Assigned task: Gather all lines in the entries that include the word "Belum".
★ ★ ★ ★ ★
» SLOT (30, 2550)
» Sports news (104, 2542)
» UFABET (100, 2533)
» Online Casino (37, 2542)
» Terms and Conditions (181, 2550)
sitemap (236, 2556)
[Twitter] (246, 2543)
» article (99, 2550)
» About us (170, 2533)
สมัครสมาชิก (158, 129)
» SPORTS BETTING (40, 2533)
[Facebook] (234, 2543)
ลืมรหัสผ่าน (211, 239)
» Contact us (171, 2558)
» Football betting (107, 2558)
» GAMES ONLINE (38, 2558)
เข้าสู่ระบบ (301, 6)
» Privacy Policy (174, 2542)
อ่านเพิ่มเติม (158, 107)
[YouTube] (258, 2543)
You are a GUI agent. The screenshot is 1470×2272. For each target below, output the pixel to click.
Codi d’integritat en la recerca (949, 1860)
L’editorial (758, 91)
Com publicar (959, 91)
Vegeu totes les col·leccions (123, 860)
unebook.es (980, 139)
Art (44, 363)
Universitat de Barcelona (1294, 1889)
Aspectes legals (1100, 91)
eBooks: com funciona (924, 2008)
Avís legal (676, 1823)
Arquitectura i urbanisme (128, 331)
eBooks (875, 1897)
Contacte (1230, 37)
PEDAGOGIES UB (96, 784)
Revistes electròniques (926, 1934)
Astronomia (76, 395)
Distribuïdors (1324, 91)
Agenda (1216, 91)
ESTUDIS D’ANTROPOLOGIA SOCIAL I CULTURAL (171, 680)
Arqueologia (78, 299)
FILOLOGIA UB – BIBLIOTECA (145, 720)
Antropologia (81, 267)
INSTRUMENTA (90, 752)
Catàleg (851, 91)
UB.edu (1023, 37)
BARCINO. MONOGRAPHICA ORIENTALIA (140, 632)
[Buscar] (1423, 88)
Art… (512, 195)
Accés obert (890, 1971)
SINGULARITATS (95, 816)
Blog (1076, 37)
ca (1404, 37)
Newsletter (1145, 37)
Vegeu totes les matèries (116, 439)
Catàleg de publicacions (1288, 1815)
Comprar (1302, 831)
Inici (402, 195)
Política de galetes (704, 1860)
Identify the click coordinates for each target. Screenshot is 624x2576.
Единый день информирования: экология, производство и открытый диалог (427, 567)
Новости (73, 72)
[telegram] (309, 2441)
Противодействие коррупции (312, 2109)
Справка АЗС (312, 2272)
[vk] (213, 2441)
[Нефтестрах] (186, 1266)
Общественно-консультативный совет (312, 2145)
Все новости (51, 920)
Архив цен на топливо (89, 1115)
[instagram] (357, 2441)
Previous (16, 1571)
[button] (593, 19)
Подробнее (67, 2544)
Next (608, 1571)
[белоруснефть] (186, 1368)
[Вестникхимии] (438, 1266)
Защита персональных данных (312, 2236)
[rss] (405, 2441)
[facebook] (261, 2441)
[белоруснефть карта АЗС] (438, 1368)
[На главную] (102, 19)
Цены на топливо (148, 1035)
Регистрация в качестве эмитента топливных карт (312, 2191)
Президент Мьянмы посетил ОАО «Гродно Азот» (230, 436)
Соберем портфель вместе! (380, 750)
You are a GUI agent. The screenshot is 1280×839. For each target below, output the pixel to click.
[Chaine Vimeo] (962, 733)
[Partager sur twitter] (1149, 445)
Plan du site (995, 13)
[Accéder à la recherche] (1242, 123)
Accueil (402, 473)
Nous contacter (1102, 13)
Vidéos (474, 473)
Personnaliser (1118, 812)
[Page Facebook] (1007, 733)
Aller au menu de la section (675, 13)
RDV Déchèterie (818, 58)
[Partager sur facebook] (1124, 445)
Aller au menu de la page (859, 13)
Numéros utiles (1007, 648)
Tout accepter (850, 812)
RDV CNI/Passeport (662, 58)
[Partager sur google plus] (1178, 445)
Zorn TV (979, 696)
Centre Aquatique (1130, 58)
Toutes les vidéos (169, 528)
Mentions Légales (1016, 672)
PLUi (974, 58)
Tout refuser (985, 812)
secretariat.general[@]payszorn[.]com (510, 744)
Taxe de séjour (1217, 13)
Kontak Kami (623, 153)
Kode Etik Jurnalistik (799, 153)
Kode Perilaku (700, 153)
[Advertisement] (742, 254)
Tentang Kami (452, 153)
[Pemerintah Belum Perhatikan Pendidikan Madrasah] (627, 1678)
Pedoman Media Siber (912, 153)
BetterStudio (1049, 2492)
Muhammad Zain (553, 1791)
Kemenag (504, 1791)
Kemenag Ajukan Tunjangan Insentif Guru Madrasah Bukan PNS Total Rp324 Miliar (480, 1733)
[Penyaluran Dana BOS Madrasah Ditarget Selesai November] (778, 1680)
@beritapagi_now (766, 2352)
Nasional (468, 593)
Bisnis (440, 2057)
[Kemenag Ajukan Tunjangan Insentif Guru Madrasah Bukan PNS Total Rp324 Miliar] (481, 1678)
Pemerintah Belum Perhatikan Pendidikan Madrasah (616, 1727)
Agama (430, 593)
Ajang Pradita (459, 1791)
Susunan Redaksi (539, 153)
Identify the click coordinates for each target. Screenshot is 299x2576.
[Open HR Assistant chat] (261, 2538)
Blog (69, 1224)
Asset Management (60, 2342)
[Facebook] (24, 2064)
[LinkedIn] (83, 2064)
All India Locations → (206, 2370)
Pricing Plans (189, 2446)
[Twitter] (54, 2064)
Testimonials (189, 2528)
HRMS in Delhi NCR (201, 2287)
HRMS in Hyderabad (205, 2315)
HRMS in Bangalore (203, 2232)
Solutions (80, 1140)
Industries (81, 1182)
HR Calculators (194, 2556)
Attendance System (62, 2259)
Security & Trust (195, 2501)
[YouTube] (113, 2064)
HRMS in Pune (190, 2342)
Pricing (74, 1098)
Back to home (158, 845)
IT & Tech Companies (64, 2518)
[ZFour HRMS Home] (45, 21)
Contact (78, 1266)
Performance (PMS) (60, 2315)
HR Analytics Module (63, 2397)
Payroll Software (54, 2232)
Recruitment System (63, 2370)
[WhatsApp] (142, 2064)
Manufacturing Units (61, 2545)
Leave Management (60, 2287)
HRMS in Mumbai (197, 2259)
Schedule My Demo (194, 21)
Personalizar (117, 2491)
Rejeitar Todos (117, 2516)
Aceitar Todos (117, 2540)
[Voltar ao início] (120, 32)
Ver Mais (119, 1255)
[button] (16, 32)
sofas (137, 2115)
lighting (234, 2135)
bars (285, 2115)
★ ★ ★ ★ ★
Your solution:
[Pemerintah Belum Perhatikan Pendidikan Madrasah] (627, 1678)
Pemerintah Belum Perhatikan Pendidikan Madrasah (616, 1727)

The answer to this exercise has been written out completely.